Ok the main points here are that there are three Memento entities joined over a link-based time map:
It seems that whoever builds the site would be responsible for the first two entities, so I want to really (at least for now) drill down into the Mementos. There is a spec for Mementos as well and a useful slideshow. But most of this is looking at the access protocol, not the actual process of creating the archive.
I think the place to start is running a little test of
grab-site locally. Let's try it out.
Adding Readability to the Link Object
I also wonder if it makes sense to have a less complex archive shipped in this initial package, like taking the already downloaded HTML document and processing it with Readability.
I'll start with
npm install @mozilla/readability and incorporate it into building my link object.
Like I did with the other sources of metadata, I'll add it to the core object so people can do what they wish with it when they pull in this package.
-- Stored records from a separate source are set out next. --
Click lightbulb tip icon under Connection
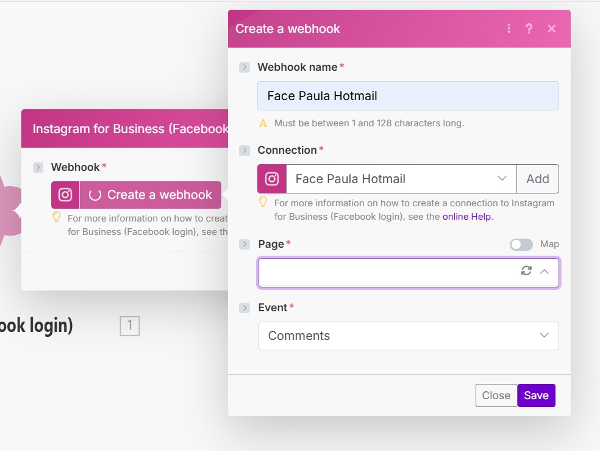The width and height of the screenshot is (600, 451). [263, 201]

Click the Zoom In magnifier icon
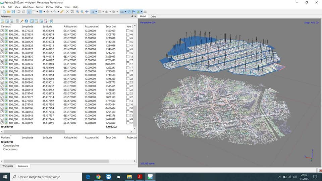[x=77, y=12]
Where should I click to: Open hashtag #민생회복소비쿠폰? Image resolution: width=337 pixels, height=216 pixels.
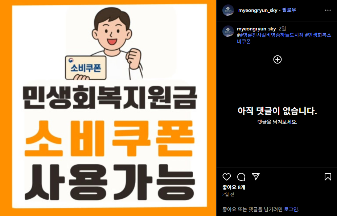point(284,38)
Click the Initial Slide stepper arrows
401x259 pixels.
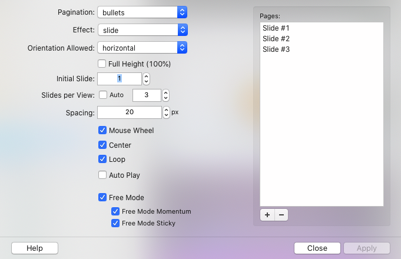(x=147, y=79)
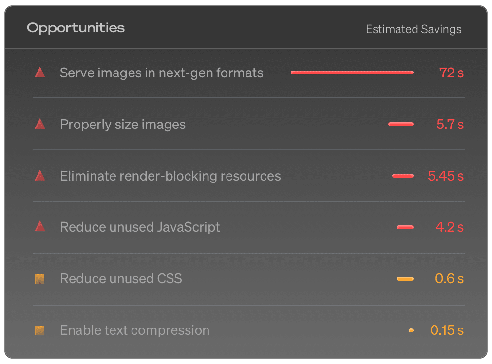492x364 pixels.
Task: Click the orange savings dot for Enable text compression
Action: [411, 330]
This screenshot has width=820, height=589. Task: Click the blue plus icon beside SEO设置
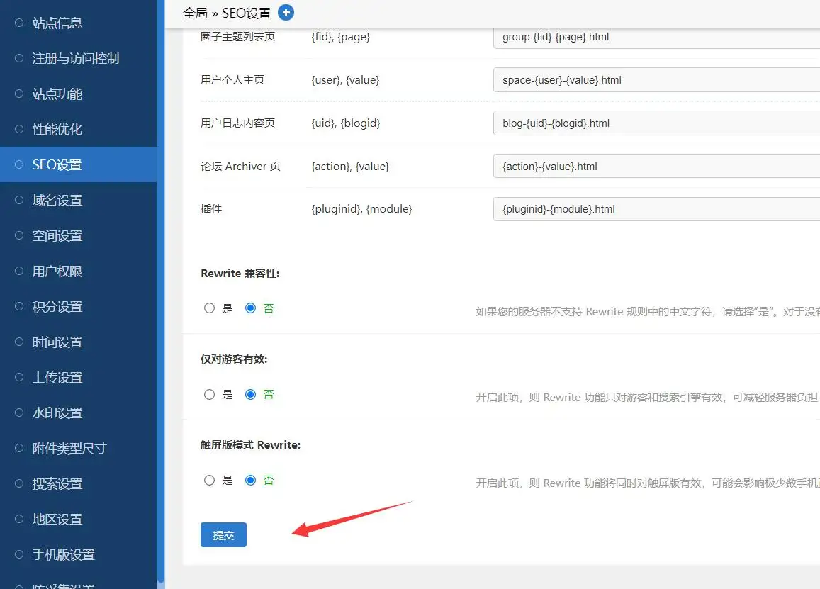click(286, 13)
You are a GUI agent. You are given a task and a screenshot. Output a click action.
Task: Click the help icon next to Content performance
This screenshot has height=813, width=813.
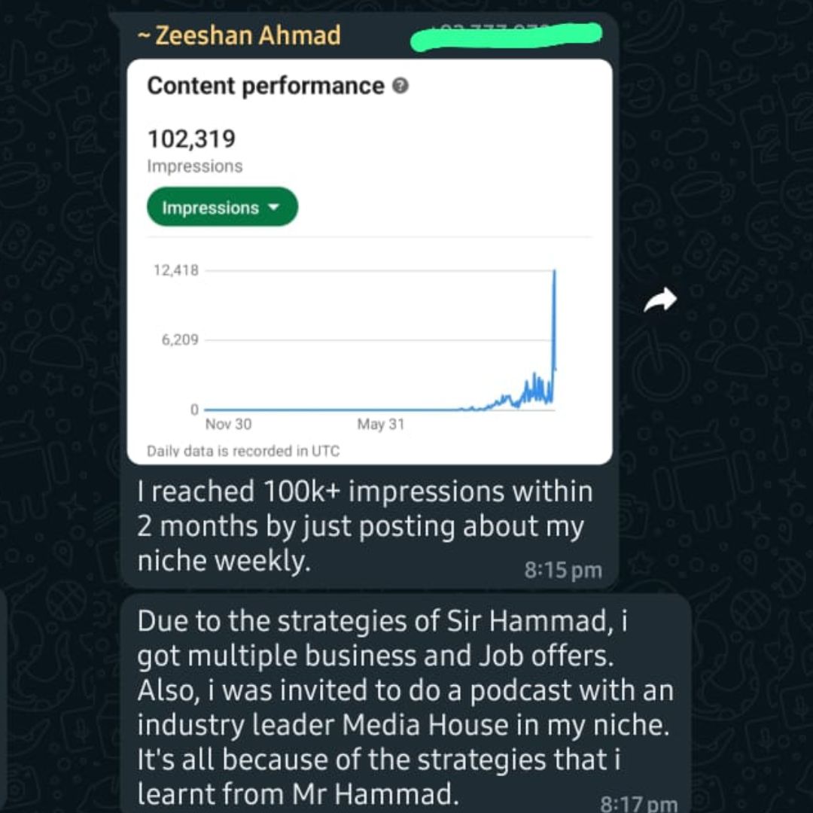pos(400,86)
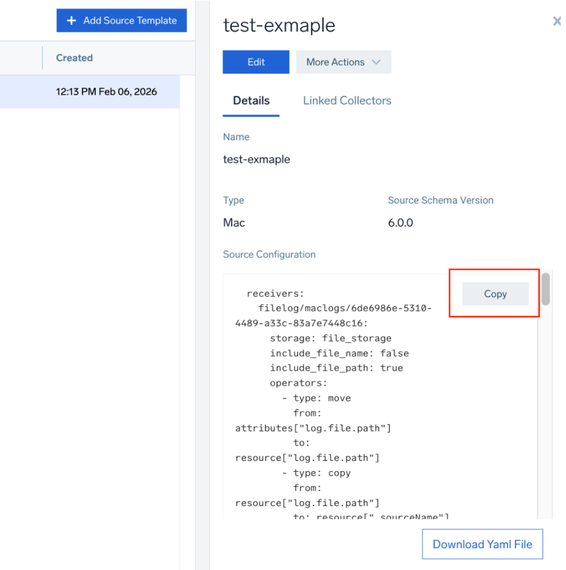Expand the More Actions dropdown

343,62
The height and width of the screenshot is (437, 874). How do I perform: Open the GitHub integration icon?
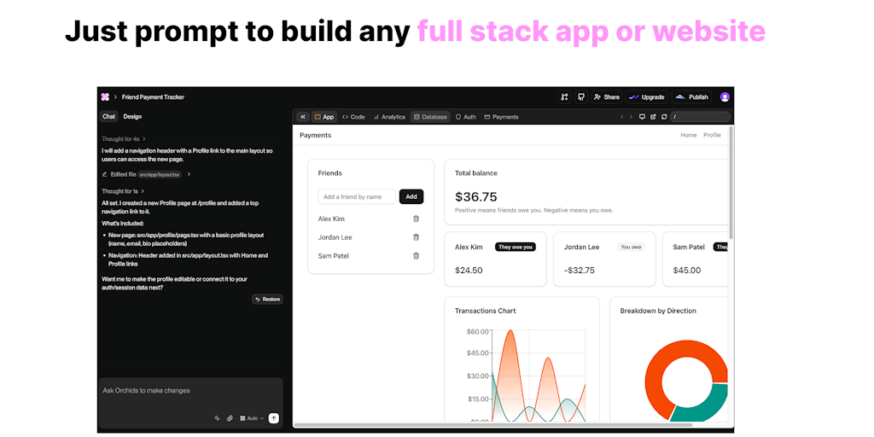pyautogui.click(x=581, y=97)
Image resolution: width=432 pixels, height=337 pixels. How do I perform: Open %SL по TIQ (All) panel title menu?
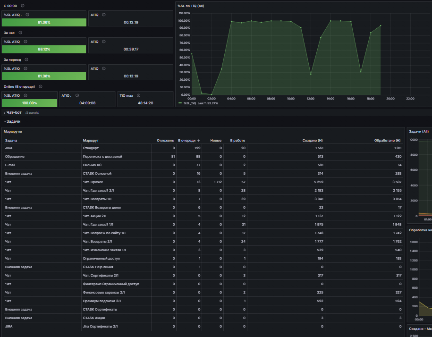(x=191, y=6)
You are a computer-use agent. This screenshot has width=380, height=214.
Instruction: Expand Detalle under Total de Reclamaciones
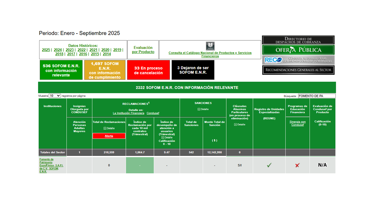(109, 128)
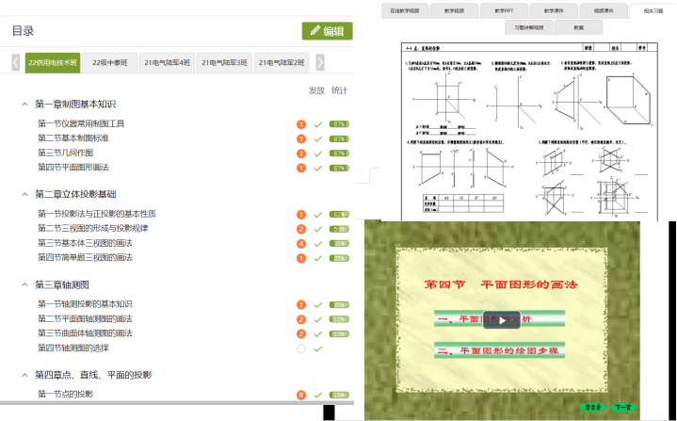Toggle checkmark for 第一节仪器常用制图工具

pyautogui.click(x=317, y=124)
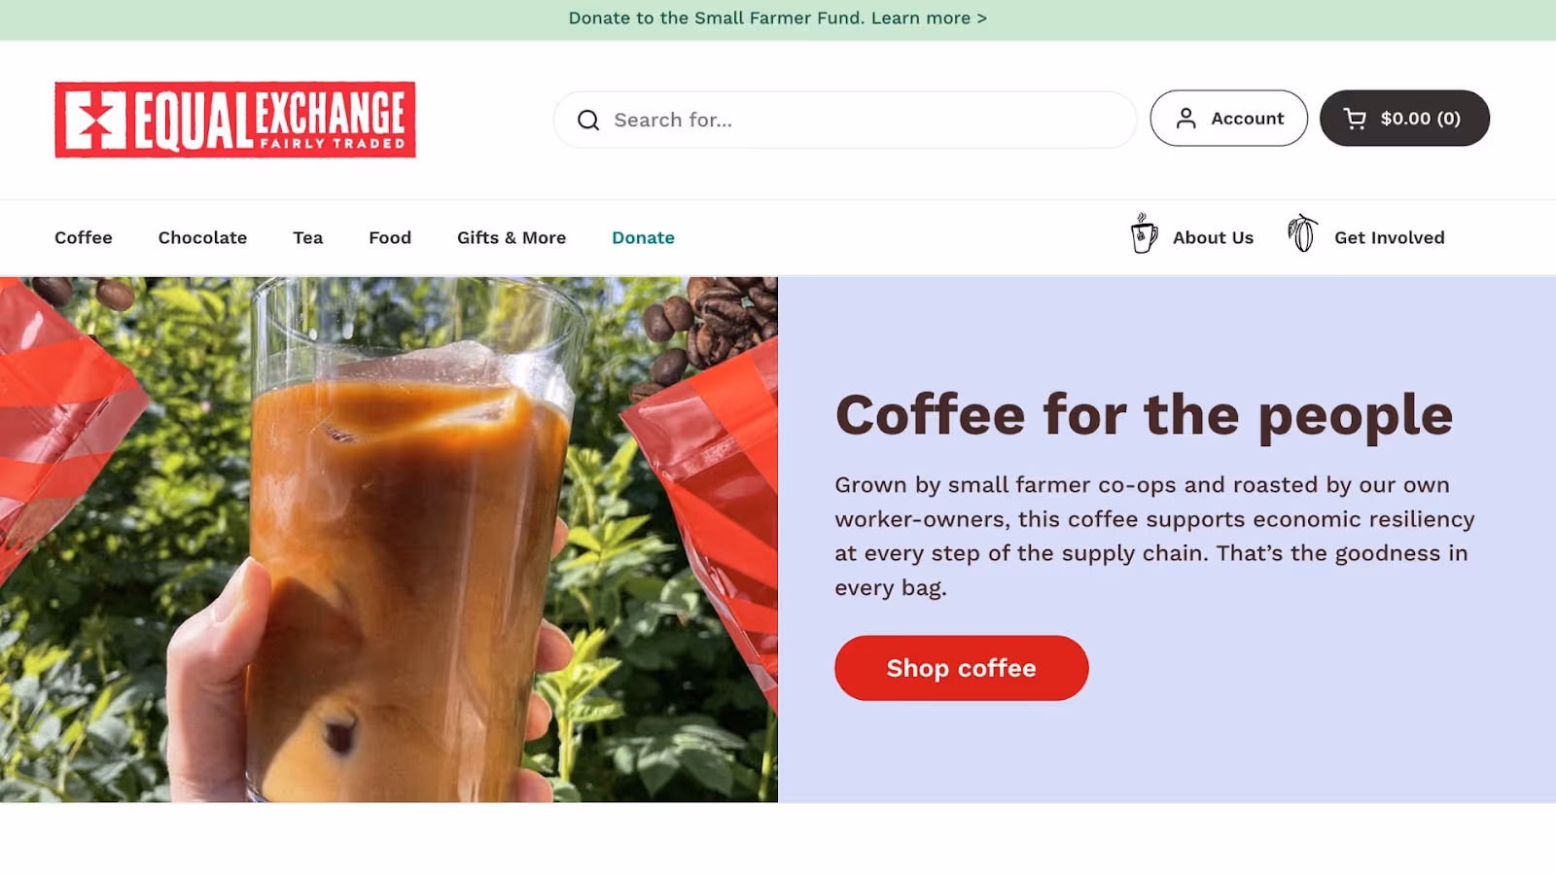Open the Account button
The width and height of the screenshot is (1556, 875).
pos(1228,119)
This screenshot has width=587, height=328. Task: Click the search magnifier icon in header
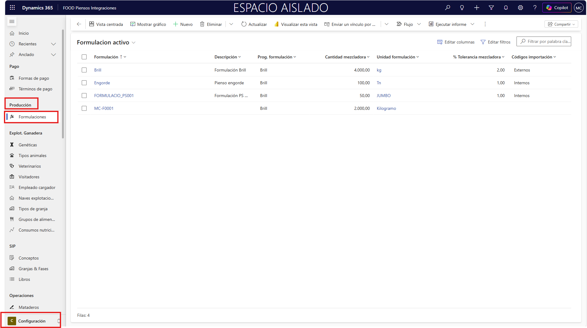coord(448,8)
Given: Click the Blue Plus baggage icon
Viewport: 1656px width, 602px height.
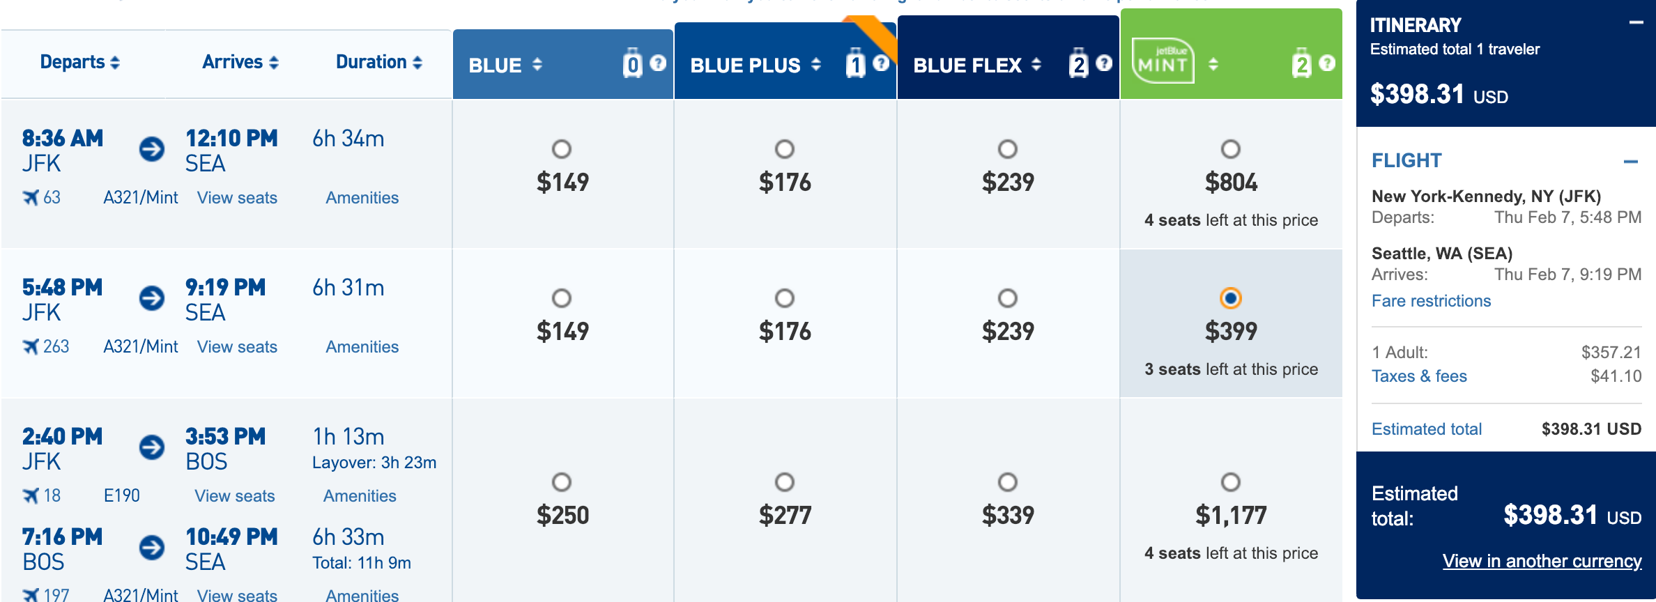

Let's make sure that this new property is properly covered with unit tests.
Ok. I got that working!
Trying out grab-site
I want to switch back--now that I've installed it--to
grab-site and see how it works.
Hmmm, it does not. It appears I have some missing libraries here. I'll have to run some system level updates. Let's see if that works.
It looks like the key was running
softwareupdate --all --install --force and then
sudo xcode-select --switch /Applications/Xcode.app/ on my OSX machine. Yup, that got it working!
Wow, when I archive a page with no additional actions it crawls way deep into every related page and link huh? I was thinking it might be possible to run this in a Github Action virtual machine. But if I even want to try that I'll have to think about ways to limit it. And on top of everything else,
grab-site at least creates WARC files, which aren't ready to deploy to a static site that can then be browsed in a normal browser the way I would want to have this work. I'd either have to find different tools or some way to transform the WARC file into a browser accessible website. I'm sure there's a way, perhaps this ReplayWeb package or some other method, but I'll have to dig into it.
As I'm starting to examine
wpull and I'm wondering if building a Memento of a site is something that is going to be easy to do in Node. There are some utilities that it looks like have been adapted from Python into node that I can explore: warcio.js and node-warc. At least if I do go down that route it will be a major project. It looks like I can also look at ArchiveWeb as a possible tool to emulate or some related tools? It might make more sense to handle it in another way. It's still worth digging into, but I'm wondering if I need to put a more complex archiving process aside to work on some other components. Let's put a pin in it for now.
Ok, I think it's a good place to stop for tonight!